EXTRAIT À LIRE:
+--

Activité de la construction

Consolidation

d'Lëtzebuerger Land vom 17.02.2011

Les entrepreneurs luxembourgeois ne voient plus actuellement le marché avec des lunettes noires, s’ils l’ont d’ailleurs jamais vu ainsi : à la dynamique du secteur résidentiel, qui avait fait une pause pendant deux ans, se greffe la réactivation de grands projets dans le non résidentiel ainsi qu’un boom des travaux de rénovation énergétiques. De quoi donc leur redonner du baume au cœur, après un « repli » de l’activité et des embauches gelées.

Dans la dernière enquête sur l’évolution de leur carnet de commande réalisée par le Statec, ils ont témoigné d’un « optimisme clairement ascendant » et fourni des opinions favorables sur leurs carnets de commande, leur activité récente, les perspectives d’emploi et la durée de leur activité. « Ils sont plus optimistes, ou disons moins pessimistes, car il faut tenir compte d’où ils viennent », indique dans un entretien au Land, Bastien Larue du service conjoncture et prévisions du Statec.

Les chiffres témoignent de cet optimisme relatif retrouvé des petits patrons de l’artisanat du bâtiment (ils ont eu le moral dans les chaussettes, particulièrement après l’été 2009) : la valeur ajoutée de la branche de la construction a progressé de 2,5 pour cent en moyenne par trimestre au cours des trois premiers trimestres de 2010. Le secteur représente un poids de cinq pour cent de la valeur ajoutée de l’économie luxembourgeoise et a correspondu à douze pour cent de la croissance du PIB en 2010, sur la base des trois premiers trimestres. Les intempéries de décembre pourraient faire baisser légèrement ce chiffre sans pourtant en inverser la tendance. En termes d’emplois, avec 37 589 personnes (fin septembre 2010), le bâtiment représente plus de dix pour cent de la population active. Plus de la moitié de ces personnes sont occupées par des entreprises de travaux spécialisés, dominées par l’artisanat du bâtiment (entreprises de moins de dix salariés). Le Statec note que les pertes d’effectifs (« relativement limitées »), intervenues en 2009, ont été effacées depuis lors.

+--

DONNÉES D'ENTRÉE:
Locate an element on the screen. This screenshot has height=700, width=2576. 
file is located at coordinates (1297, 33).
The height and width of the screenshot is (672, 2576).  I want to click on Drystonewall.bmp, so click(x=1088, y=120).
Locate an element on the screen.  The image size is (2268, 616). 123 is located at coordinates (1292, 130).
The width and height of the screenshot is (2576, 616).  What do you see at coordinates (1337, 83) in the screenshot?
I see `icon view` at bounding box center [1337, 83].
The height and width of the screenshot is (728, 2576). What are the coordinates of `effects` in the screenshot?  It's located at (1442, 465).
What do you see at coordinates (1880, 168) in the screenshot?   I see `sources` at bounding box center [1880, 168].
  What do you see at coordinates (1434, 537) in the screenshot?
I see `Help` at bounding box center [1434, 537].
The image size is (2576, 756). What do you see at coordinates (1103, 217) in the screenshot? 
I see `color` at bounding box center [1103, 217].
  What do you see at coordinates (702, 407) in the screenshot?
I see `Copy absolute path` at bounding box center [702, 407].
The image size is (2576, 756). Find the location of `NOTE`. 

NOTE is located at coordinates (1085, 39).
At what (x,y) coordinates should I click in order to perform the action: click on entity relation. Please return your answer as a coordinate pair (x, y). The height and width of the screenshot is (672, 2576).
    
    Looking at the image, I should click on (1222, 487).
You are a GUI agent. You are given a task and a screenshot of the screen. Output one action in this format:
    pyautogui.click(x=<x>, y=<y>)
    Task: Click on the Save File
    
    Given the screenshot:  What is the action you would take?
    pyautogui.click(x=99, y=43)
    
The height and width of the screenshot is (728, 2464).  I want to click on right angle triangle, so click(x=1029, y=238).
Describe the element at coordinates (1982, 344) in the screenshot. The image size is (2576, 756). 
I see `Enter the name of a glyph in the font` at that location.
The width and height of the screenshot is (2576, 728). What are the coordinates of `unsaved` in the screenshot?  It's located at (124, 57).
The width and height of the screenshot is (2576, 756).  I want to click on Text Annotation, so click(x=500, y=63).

+--

CONSIGNES:
[1] D'après l'article sur l'activité de la construction, pourquoi Bastien Larue qualifie-t-il les entrepreneurs de « moins pessimistes » plutôt que simplement « plus optimistes » ?
[2] Dans les entrées, reprenez les lignes allant de celle qui contient « At what (x,y) » jusqu'à celle qui contient « The width and height of the screenshot is (2576, 728). », incluse. Remplacez « screenshot » par « capture » et ne changez rien d'autre.

CORRIGÉS:
[1] Selon lui, il faut tenir compte d'où ils viennent. Les entrepreneurs sortent d'un « repli » de l'activité et d'une période d'embauches gelées, pendant laquelle ils avaient le moral dans les chaussettes, particulièrement après l'été 2009.

[2]
At what (x,y) coordinates should I click in order to perform the action: click on entity relation. Please return your answer as a coordinate pair (x, y). The height and width of the capture is (672, 2576).
    
    Looking at the image, I should click on (1222, 487).
You are a GUI agent. You are given a task and a capture of the screen. Output one action in this format:
    pyautogui.click(x=<x>, y=<y>)
    Task: Click on the Save File
    
    Given the capture:  What is the action you would take?
    pyautogui.click(x=99, y=43)
    
The height and width of the capture is (728, 2464).  I want to click on right angle triangle, so click(x=1029, y=238).
Describe the element at coordinates (1982, 344) in the capture. The image size is (2576, 756). 
I see `Enter the name of a glyph in the font` at that location.
The width and height of the capture is (2576, 728). What are the coordinates of `unsaved` in the capture?  It's located at (124, 57).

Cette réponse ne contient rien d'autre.